Aim of the task
The answer must consist of each line of the records below that contains the string "pixels".

(Collected data)
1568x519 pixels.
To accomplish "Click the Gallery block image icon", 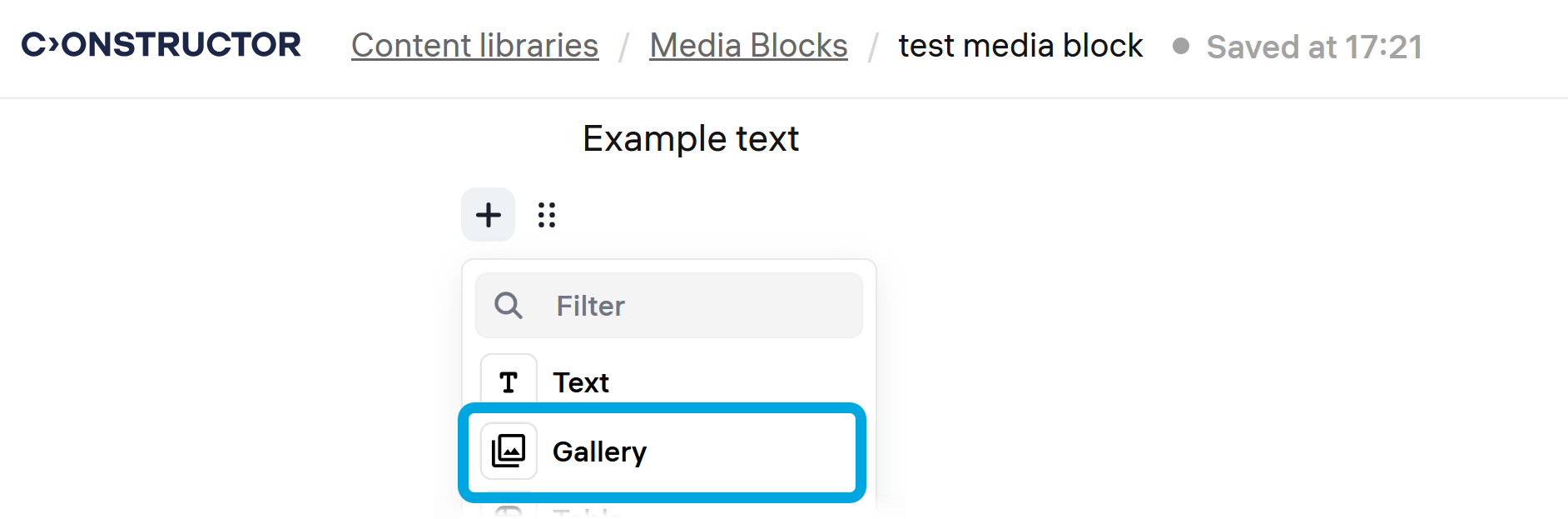I will (509, 451).
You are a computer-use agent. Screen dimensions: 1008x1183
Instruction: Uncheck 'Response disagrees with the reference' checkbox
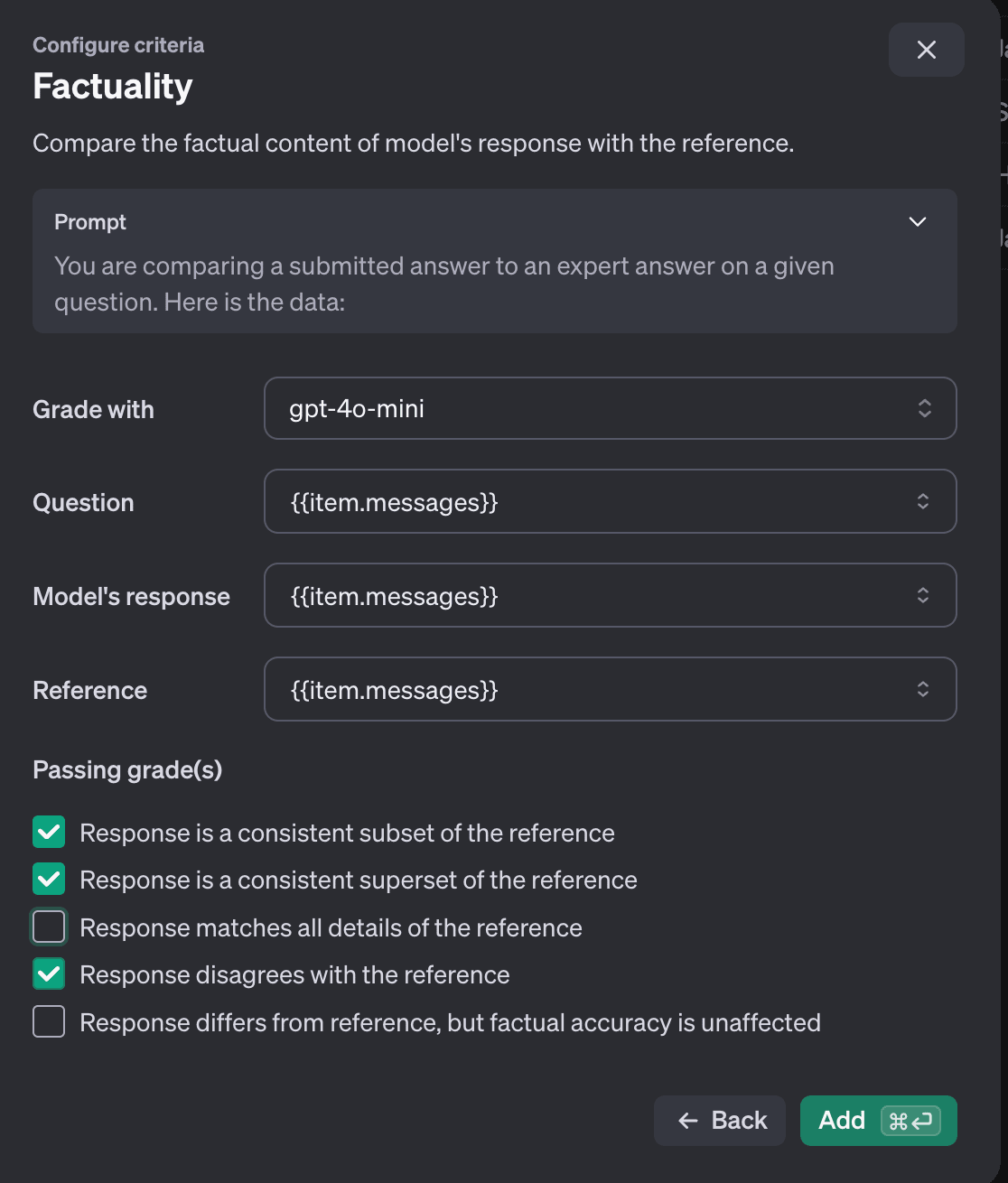[x=49, y=974]
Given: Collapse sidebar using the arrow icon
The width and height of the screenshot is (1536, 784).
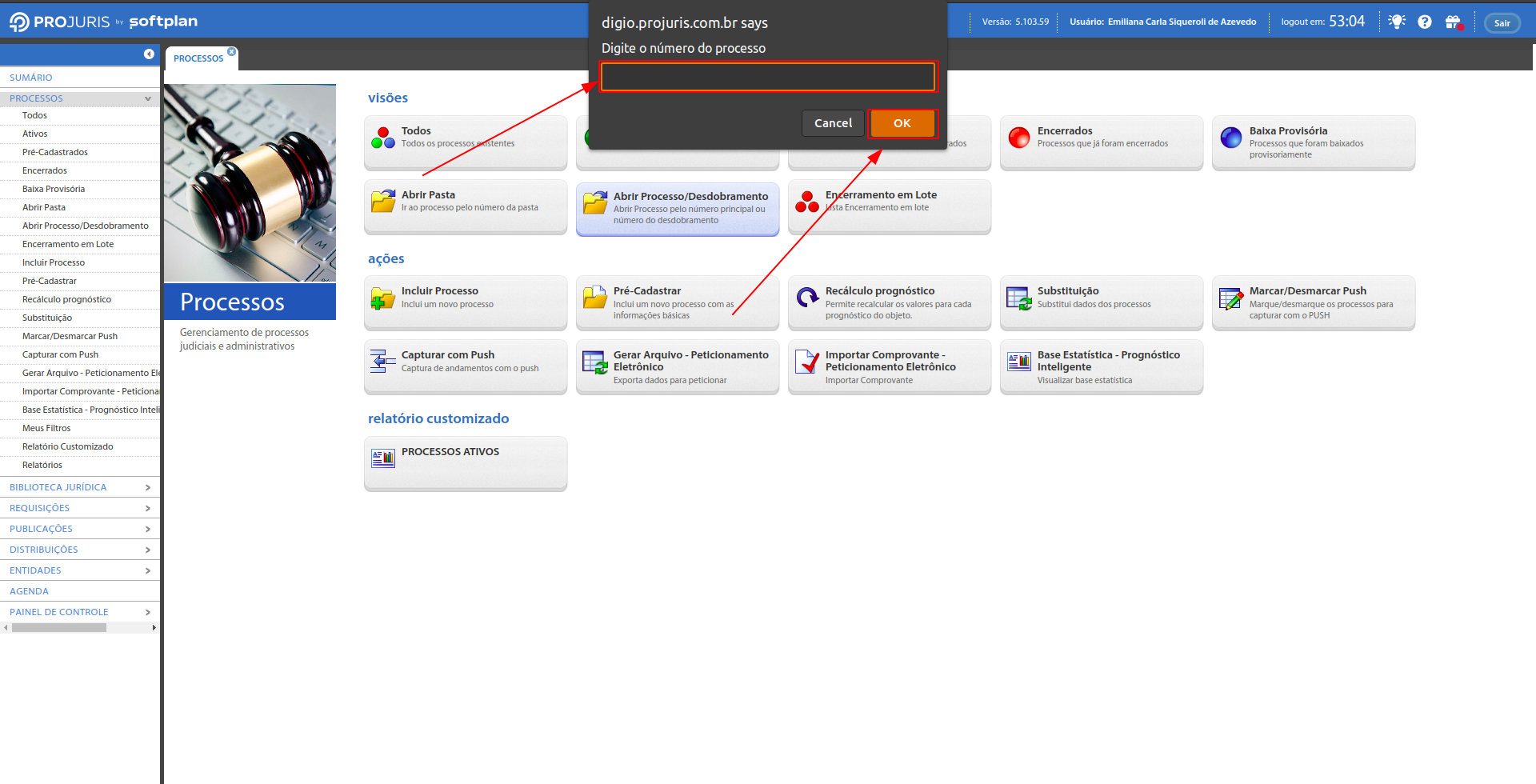Looking at the screenshot, I should [x=149, y=54].

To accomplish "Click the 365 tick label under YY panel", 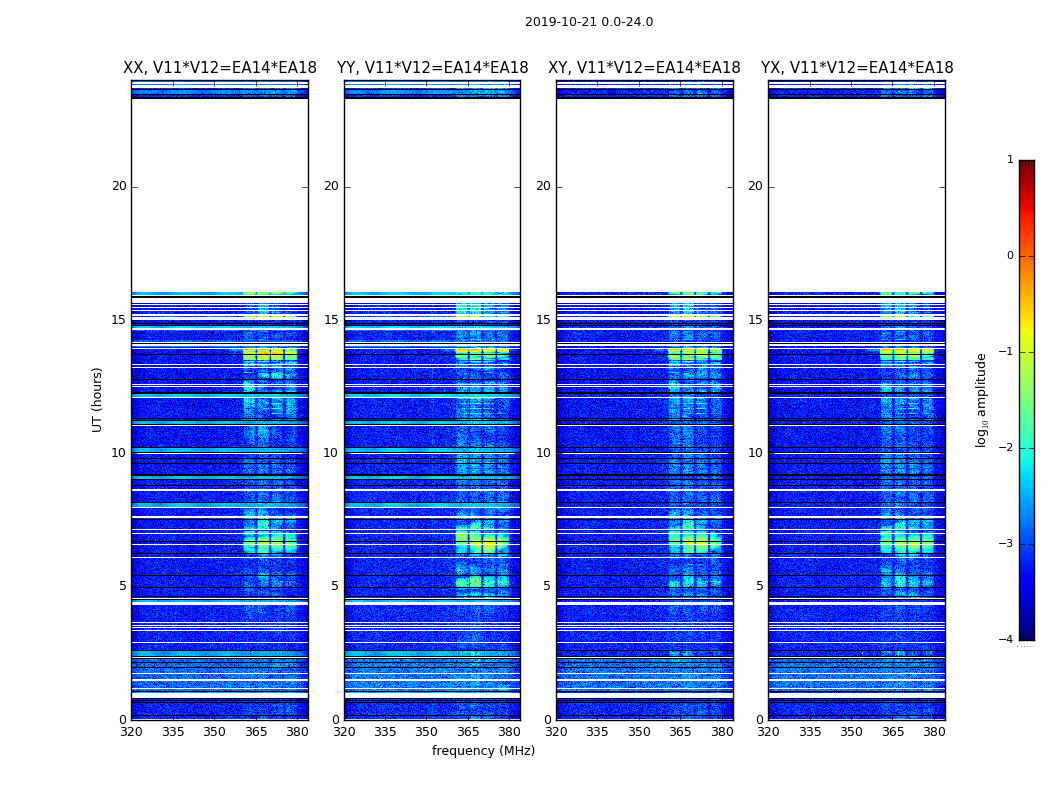I will [468, 732].
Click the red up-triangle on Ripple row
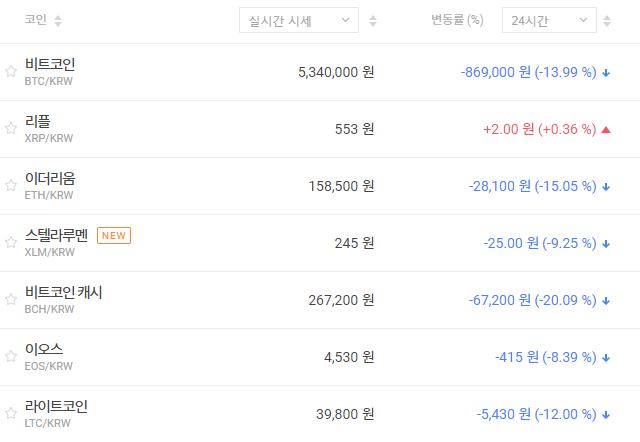This screenshot has width=640, height=442. tap(606, 129)
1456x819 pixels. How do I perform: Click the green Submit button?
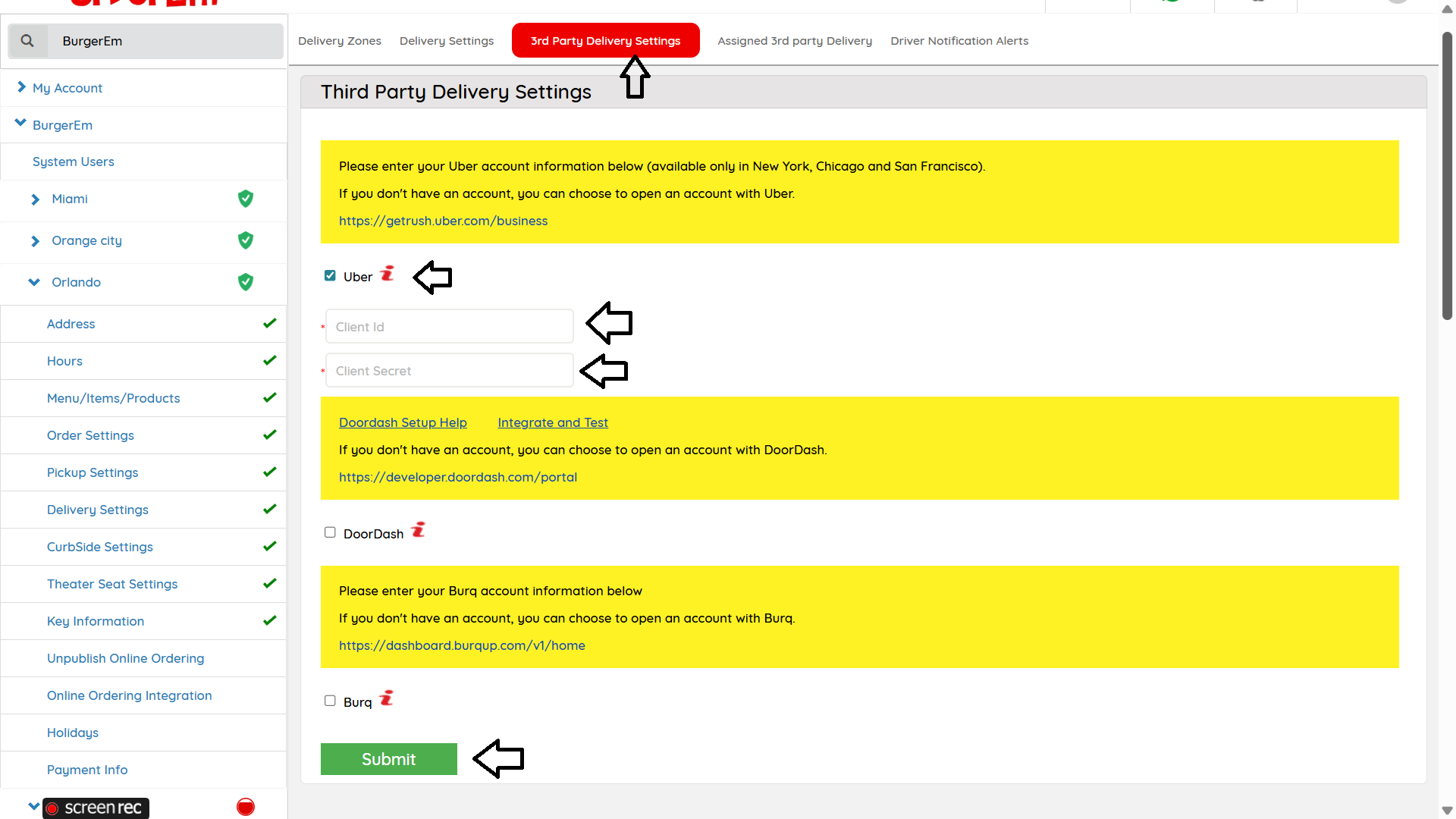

Written answer
1568x519 pixels.
1456x819 pixels. How do I perform: Click the green Submit button?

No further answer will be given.